[Biopython-dev] pypaml

Fri Feb 25 16:57:19 UTC 2011

Hi Brad,
Thanks for your response! It's taken me a day or two to think about
what you wrote (also balancing a PhD with the hobby projects at the
moment...)

> It's really great to see the extensive tests. I'm also impressed
> with your story of porting over 'goto' statements; it's been a while
> since those have entered my mind:

To be honest, I forgot they existed. Seeing them immediately made the
computer scientist in me cringe. They really confused the whole
structure of the program but in the end they were solved quite easily
with some carefully placed loops and conditional blocks!

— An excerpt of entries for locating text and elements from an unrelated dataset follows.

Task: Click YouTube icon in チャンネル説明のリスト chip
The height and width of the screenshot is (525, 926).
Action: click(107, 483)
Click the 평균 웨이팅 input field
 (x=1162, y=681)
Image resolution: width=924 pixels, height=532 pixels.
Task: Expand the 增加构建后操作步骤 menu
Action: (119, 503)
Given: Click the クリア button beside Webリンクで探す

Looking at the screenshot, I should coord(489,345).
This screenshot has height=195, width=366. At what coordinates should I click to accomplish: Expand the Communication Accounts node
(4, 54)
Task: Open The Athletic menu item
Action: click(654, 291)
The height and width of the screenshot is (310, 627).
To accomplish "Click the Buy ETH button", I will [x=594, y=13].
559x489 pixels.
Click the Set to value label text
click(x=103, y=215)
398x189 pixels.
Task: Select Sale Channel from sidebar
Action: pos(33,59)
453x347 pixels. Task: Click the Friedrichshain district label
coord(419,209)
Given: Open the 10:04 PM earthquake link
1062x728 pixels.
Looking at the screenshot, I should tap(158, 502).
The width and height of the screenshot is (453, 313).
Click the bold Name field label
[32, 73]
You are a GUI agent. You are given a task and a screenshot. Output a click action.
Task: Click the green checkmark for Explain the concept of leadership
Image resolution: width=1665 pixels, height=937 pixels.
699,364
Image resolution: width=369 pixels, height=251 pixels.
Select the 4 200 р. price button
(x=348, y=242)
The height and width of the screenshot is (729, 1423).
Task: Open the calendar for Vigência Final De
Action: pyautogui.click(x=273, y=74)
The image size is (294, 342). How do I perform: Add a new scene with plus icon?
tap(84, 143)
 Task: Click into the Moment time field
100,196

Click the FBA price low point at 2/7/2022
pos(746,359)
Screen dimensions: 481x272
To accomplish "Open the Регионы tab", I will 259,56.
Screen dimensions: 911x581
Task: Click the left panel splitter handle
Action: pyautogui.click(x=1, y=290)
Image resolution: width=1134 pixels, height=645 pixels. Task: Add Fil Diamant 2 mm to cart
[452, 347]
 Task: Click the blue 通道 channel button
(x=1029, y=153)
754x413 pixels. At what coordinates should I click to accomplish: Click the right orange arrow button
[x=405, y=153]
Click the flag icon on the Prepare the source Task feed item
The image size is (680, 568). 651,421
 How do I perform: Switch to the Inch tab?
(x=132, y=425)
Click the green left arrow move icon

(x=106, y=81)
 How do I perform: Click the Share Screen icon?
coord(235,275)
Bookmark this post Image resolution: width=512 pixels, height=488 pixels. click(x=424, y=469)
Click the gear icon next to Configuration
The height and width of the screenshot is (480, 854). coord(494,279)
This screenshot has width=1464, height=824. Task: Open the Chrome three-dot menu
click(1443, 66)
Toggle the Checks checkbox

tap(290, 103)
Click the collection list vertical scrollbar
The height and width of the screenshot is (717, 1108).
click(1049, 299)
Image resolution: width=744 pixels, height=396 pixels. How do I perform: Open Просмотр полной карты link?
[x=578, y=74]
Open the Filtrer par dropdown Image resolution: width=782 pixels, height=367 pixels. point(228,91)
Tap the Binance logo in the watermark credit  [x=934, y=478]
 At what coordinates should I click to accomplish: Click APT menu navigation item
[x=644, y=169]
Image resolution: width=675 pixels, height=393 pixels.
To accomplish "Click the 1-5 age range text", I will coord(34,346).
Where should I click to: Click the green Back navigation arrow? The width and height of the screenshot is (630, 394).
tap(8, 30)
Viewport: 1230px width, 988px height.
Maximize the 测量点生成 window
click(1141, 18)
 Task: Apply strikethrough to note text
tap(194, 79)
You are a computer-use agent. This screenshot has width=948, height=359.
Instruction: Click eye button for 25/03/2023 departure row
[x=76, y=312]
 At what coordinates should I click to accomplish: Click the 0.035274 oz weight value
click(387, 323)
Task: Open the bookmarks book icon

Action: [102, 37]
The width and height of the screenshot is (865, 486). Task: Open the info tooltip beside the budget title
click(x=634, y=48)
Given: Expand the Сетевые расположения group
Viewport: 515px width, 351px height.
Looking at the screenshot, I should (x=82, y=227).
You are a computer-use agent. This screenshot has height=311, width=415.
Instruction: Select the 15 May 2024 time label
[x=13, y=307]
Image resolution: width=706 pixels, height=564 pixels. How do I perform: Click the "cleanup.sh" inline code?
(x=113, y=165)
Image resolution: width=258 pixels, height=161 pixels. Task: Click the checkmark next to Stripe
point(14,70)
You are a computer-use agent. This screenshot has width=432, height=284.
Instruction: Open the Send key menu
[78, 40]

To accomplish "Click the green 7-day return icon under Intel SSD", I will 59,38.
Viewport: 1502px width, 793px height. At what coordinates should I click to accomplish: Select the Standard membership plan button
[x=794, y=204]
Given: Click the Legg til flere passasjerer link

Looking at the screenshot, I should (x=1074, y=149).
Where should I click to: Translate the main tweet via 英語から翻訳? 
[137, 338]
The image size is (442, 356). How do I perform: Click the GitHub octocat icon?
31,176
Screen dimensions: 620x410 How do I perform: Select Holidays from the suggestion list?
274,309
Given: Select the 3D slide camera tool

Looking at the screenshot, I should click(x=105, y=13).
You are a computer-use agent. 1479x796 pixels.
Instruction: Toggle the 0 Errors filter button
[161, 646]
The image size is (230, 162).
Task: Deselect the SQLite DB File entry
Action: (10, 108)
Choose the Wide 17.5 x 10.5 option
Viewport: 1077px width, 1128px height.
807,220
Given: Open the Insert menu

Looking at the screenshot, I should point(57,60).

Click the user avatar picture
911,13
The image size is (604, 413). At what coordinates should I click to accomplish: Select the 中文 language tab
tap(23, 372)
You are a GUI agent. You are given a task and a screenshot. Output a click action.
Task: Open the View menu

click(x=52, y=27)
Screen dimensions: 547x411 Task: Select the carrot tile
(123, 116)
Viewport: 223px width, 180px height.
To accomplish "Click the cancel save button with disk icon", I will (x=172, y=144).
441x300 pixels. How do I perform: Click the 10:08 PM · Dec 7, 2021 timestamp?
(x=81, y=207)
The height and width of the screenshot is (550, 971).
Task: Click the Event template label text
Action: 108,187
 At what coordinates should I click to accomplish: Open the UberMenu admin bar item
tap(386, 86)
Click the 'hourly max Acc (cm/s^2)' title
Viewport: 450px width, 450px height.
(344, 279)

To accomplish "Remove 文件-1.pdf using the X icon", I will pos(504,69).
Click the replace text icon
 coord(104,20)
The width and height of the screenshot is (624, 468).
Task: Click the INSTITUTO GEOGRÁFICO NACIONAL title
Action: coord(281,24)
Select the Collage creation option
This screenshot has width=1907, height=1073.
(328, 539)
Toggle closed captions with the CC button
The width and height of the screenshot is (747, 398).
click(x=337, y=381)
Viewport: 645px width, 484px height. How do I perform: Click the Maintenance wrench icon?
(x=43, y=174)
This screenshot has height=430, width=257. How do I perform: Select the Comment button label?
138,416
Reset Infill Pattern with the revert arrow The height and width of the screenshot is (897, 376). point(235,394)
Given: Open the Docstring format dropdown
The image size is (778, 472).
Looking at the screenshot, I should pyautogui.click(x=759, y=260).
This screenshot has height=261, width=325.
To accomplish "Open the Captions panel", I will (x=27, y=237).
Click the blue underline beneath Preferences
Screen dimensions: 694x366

> - These looks to be a lot of shared functionality between codeml,
>  baseml and yn00 in setting up the control files. Would it be
>  possible to create a base class that these all inherit from? This
>  would make the code much easier to maintain over time as formats
>  change.

This is a really good idea and I'm a bit disappointed that I didn't
see it myself! Indeed, most of the functionality is just copied/pasted
between the classes, with only some variation in the
read/write_ctl_file functions for codeml and baseml. So, writing a
base class would really simplify things. I do have one question,
though, since this is my first time organizing my code in a
large-scale Python project. Where would be the best place to implement
this base paml class? In __init__.py or in its own paml.py file? I
know the end result would be the same but I figure I should start
learning some of these best practices.

> - Your 'read' functions get pretty deeply nested, especially the
>  codeml parser. What do you think about creating an internal class
>  to split some of the parsing logic into individual functions? A
>  nice example is the GenBank/Scanner.py code. Having functions like
>  parse_header/parse_features makes it much easier for someone not
>  deeply familiar with your code to start to make guesses at where
>  different functionality exists. This way, if the format changes
>  others can provide patches and feedback to you.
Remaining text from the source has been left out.